Configuration	Balanced Acc.	TNR	TPR	Notes
Detector-only	40.0%	22.8%	57.1%	OVD only
+ Operators	56.8%	38.9%	74.6%	+ compositional reasoning operators
+ LV	57.0%	39.3%	74.6%	+ logic verification
+ UV (fixed)	58.8%	43.1%	74.4%	+ uncertainty verification (fixed threshold)
+ UV (adaptive)	61.1%	50.2%	71.9%	+ adaptive threshold (full model)

Key Findings¶

Compositional reasoning operators alone contribute the largest gain (Balanced Acc. +16.8); UV verification substantially improves target-absent detection (TNR +11.3), but introduces a TPR–TNR trade-off.
Adaptive thresholds improve TNR by 7.1% over fixed thresholds but reduce TPR by 2.5%, reflecting a precision–recall trade-off.
In 1-query-N-images scenarios, VIRO and ViperGPT outperform HYDRA/NAVER due to decoupled architecture, while VIRO achieves lower execution latency.
Regarding CLIP backbone selection, ViT-H/14 achieves 3.1% higher TPR than ViT-L/14 but incurs 29% greater execution latency.

Highlights & Insights¶

Operator-level verification is the key innovation: Rather than verifying at the end of the entire pipeline, the "execute-then-verify" paradigm is applied inside each reasoning step—a design first realized in compositional REC methods—allowing errors to be caught at their source.
CLIP as a lightweight binary verification classifier: CLIP's discriminative capacity (rather than its typical retrieval usage) is cleverly exploited by computing verification scores through pairwise comparisons against a set of negative anchors, incurring minimal computational cost with significant effectiveness.
Target-absent detection as "abstention" rather than "classification": This is naturally realized via the empty-set return mechanism without requiring additional training for target-absent detection—a design principle transferable to any visual reasoning system that requires a "refuse to answer" capability.

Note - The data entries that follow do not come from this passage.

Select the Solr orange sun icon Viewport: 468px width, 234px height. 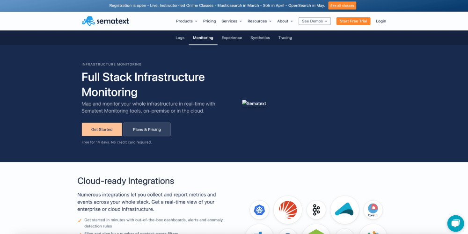[x=287, y=210]
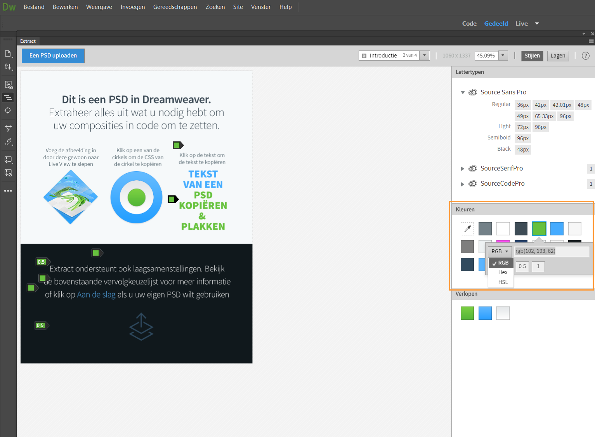Click the Een PSD uploaden button

(x=53, y=56)
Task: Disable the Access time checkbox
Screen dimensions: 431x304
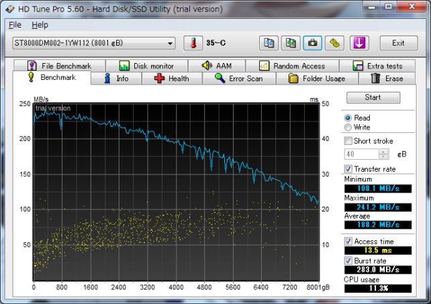Action: [x=348, y=241]
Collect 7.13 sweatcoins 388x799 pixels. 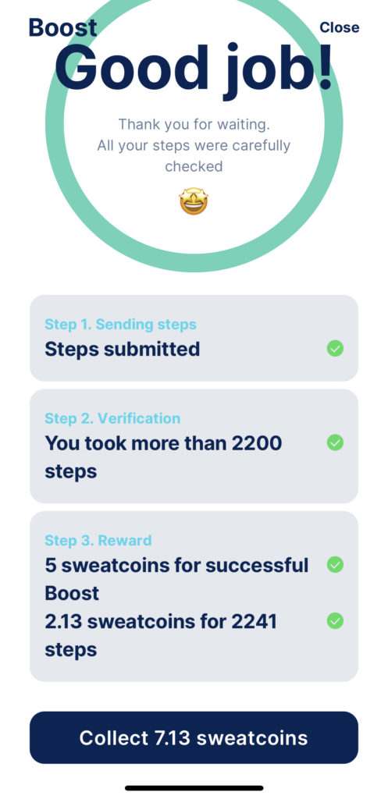(194, 737)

Limitations & Future Work¶

An inherent trade-off exists between TPR and TNR—improving target-absent detection sacrifices accuracy in target-present cases (TPR decreases from 74.6% to 71.9%).
The fixed operator set has limited coverage for complex queries (e.g., those involving actions or temporal semantics may require extending the operator set).
CLIP verification uses ImageNet-calibrated thresholds; generalization to out-of-domain data remains to be validated.
Logic verification is currently limited to simple geometric tests; more complex spatial relations (occlusion, relative size, etc.) may require stronger reasoning mechanisms.

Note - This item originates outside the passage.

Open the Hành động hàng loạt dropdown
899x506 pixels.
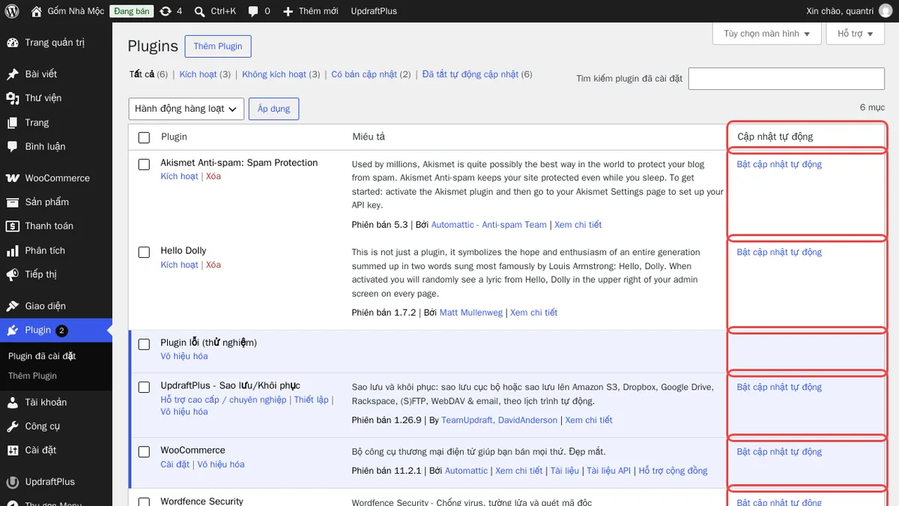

vs. ViperGPT: ViperGPT generates open Python code without verification, resulting in a 3.45% program failure rate; VIRO reduces this to 0.07% via constrained operators and a verification loop, while also achieving higher TPR.
vs. HYDRA/NAVER: These methods tightly couple program generation and execution, requiring program regeneration for every image and relying on large multimodal LLMs, resulting in significantly higher latency and failure rates than VIRO.
vs. Supervised REC (GREC-UNINEXT): VIRO approaches or surpasses supervised methods trained with target-absent annotations on target-absent detection, demonstrating the potential of zero-shot approaches.

Rating¶

Novelty: ⭐⭐⭐⭐ Operator-level verification combined with the abstention mechanism represents an important innovation in compositional reasoning for REC, though the overall approach is relatively intuitive.
Experimental Thoroughness: ⭐⭐⭐⭐⭐ Covers multiple standard REC benchmarks, target-absent benchmarks, video benchmarks, efficiency, scalability, and comprehensive ablations.
Writing Quality: ⭐⭐⭐⭐ Clear problem definition and method exposition with rich figures and tables.
Value: ⭐⭐⭐⭐ Significant practical implications for robotic search and target-absent detection; fills a critical gap in compositional reasoning methods.